Task requirements = Print every line of the listing below, starting with the line that holds "Task: See translation" and going on through the line that holds "Image resolution: width=600", both included, and print nothing else.

The data =
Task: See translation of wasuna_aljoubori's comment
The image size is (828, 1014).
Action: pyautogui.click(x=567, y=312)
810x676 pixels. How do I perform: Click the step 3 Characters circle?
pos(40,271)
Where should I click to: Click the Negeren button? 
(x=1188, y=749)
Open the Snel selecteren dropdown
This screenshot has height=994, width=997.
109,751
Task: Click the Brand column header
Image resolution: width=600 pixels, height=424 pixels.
---
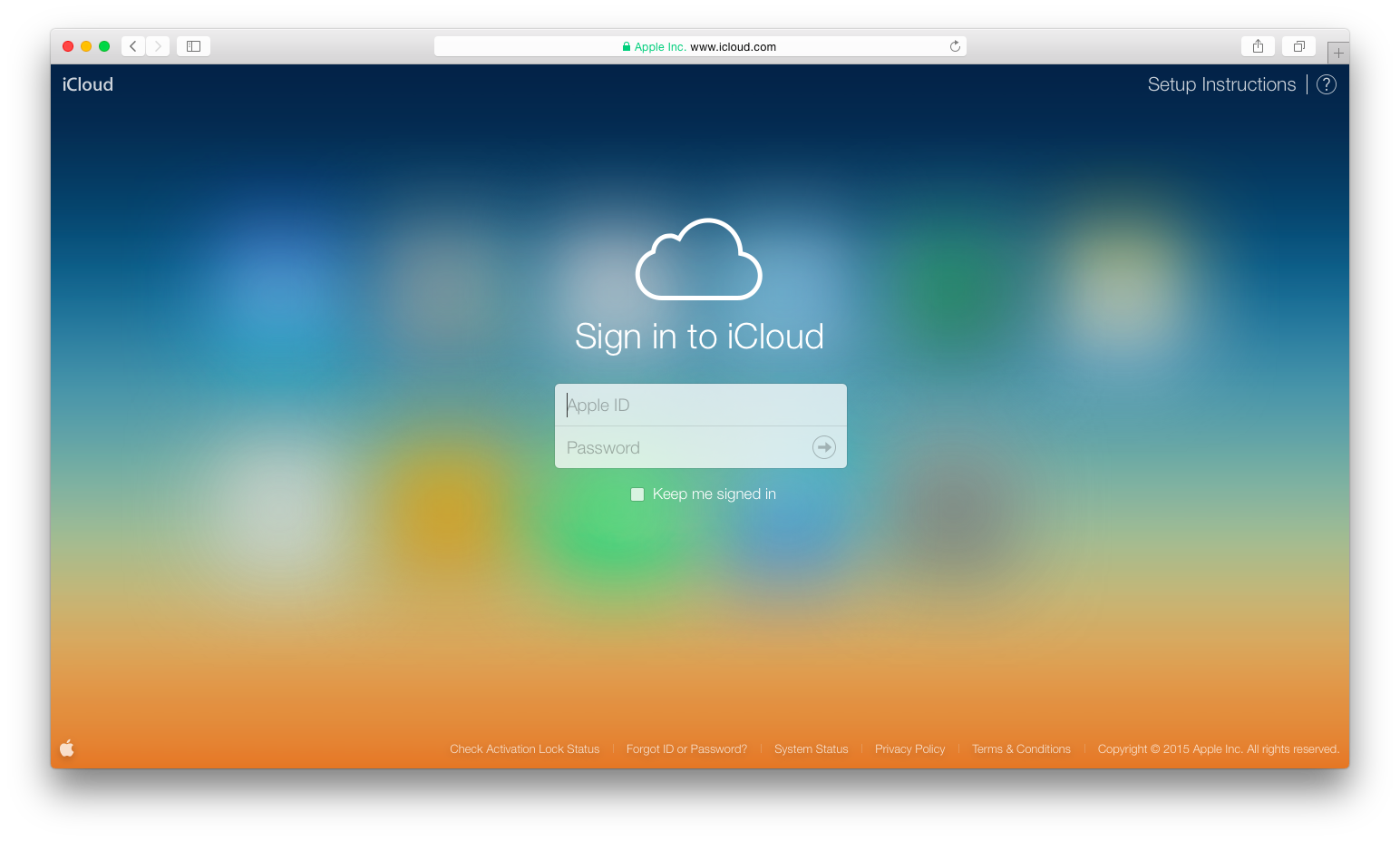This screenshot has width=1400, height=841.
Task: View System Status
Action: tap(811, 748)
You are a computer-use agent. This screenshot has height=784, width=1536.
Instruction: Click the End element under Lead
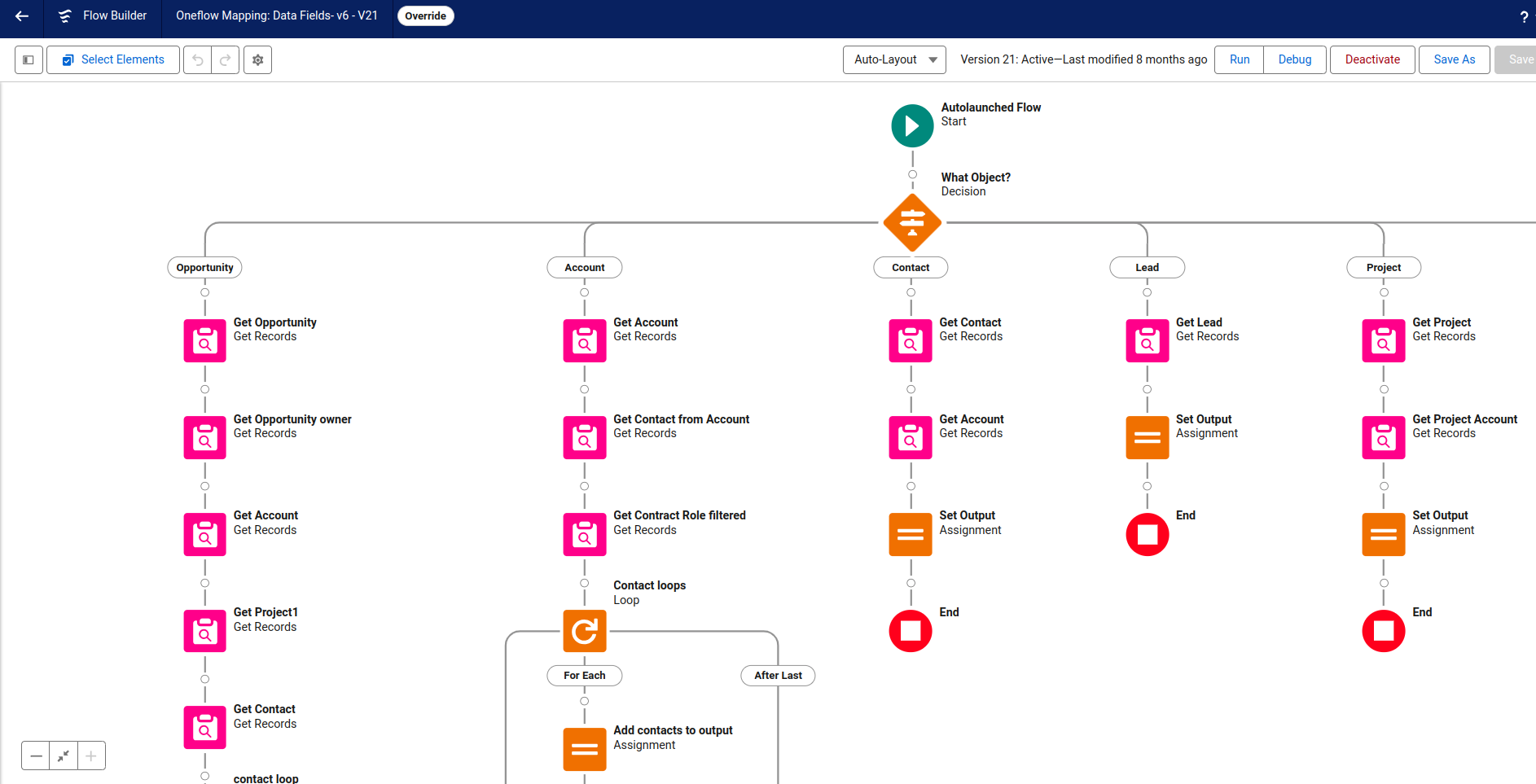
---
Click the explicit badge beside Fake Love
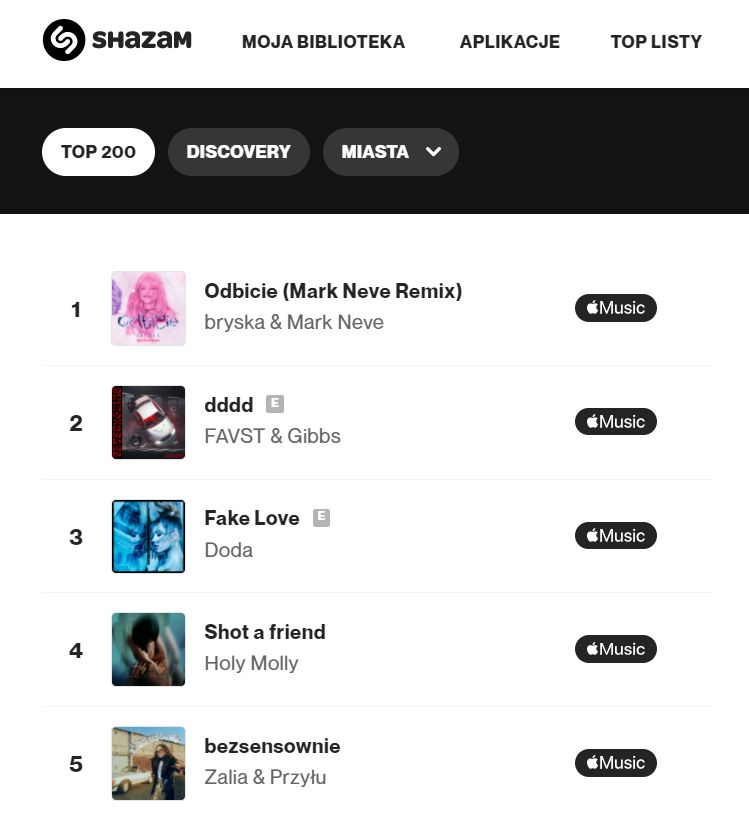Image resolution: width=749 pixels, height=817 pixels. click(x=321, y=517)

Response =
Task: See translation of wasuna_aljoubori's comment
The image size is (828, 1014).
Action: pyautogui.click(x=567, y=312)
810x676 pixels. How do I perform: Click the step 3 Characters circle?
pos(40,271)
Where should I click to: Click the Negeren button? 
(x=1188, y=749)
Open the Snel selecteren dropdown
This screenshot has height=994, width=997.
109,751
Task: Click the Brand column header
Image resolution: width=600 pixels, height=424 pixels.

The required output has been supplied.